Jericoacoara es una reserva natural rodeada de dunas, muchas de ellas protegidas por ley, ya que son parte del equilibrio ecosistémico del lugar. Sin embargo, varias son libres de tránsito y es donde ocurre mucha magia, ¿Por qué? Porque la lluvia forma lagunas que permiten desarrollar diversas actividades y juegos acuáticos que vas a amar como tirarte en tobogán y
tirolina y vivir a adrenalina.
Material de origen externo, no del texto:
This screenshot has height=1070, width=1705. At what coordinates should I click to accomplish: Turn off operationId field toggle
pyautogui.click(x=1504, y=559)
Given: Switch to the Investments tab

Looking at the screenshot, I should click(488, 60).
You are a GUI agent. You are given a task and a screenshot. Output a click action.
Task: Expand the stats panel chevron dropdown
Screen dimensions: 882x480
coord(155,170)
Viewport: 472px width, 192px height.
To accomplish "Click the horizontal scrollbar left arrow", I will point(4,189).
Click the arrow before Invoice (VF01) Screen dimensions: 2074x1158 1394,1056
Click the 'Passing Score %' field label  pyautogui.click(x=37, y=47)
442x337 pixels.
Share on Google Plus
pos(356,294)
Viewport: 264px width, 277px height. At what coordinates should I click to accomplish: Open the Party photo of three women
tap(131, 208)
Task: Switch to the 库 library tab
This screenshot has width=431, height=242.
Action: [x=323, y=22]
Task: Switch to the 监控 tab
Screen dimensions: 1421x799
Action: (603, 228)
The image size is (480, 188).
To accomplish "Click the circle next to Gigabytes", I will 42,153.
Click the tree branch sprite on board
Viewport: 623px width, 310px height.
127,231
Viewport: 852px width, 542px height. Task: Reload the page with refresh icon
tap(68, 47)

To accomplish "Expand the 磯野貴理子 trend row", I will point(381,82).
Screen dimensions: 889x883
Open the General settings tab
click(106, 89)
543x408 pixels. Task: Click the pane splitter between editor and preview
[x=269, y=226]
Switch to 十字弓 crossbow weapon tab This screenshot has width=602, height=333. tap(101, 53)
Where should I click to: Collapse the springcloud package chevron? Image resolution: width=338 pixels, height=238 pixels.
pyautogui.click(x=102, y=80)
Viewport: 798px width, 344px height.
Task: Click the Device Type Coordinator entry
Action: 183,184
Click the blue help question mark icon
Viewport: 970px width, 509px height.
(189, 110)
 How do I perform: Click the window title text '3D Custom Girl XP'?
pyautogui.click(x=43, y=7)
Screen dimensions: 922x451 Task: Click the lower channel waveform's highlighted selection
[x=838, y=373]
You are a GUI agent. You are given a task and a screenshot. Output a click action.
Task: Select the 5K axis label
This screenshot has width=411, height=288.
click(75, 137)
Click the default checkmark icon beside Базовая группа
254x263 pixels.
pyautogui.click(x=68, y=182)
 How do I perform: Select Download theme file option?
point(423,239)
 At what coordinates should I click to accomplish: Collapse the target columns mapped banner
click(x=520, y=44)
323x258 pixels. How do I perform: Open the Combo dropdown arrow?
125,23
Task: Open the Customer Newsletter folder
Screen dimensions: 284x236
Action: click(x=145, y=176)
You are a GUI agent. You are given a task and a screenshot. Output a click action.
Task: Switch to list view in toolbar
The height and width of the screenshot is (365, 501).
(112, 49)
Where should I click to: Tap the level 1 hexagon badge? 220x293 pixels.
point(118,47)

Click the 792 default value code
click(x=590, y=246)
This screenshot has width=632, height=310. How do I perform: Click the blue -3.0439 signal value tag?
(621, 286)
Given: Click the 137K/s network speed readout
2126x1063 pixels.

Además, estas lagunas forman recintos de descanso y goce, donde podrás acostarte en hamacas flotantes donde te acaricia el agua mientras bebes una caipirinha.
Hay dos tour principales que todo visitante debe tomar, aquel que te lleva a las dunas del Oeste – donde encuentras juegos acuáticos y mucha diversión- el que sin duda debes hacer arriba de un buggy. Debes visitar además la Pedra Furada (Yacimiento arqueológico de pinturas rupestres más antiguas del mundo), sumado a visitar el tour del Este donde principalmente llegarán a “Lagoa do paraíso”, una playa privada que cobra 25 reales ($3.900 pesos chilenos y unos 4,5 dólares) para ingresar, los cuales te permiten conocer este hermoso lugar de arena blanca aguas tibias y cristalinas, lleno de palmeras, buena comida, dj en vivo y mucho sol.

El pueblo de Jericoacoara es pequeño, contando con no más de 5 “ruas o calles”, donde a través de la rua principal tendrás el vistoso comercio para comprar souvenirs, comer, beber y disfrutar de buena música.
Bajando por la rua principal llegas a la playa, a una hermosa costa de aguas cálidas llena de vida, colores y muchos carritos de venta de cocteles, donde la caipirinha de limón y maracuyá se roban la atención de los turistas, las cuales tienen un valor de 10 reales ($1.560 pesos chilenos y poco menos de 2 dólares). También puedes encontrar cerveza y mojitos, beberlos mirando el mar, bailando en la arena o llevarlo para ver la hermosa puesta de sol sobre Duna do Por do Sol.
Además, los días jueves, viernes y sábado, los carritos en la noche forman un círculo en la playa y en el centro se suma un dj en vivo, se encienden los parlantes y se forma una fiesta donde compartes con todos los turistas y brasileños que están en el lugar. Además, si gustas puedes quedarte a ver el amanecer, ya que esto ocurre a las 5:30 am.
Sin duda, es Jericoacoara es una experiencia que se debe vivir al son del Funk Carioca!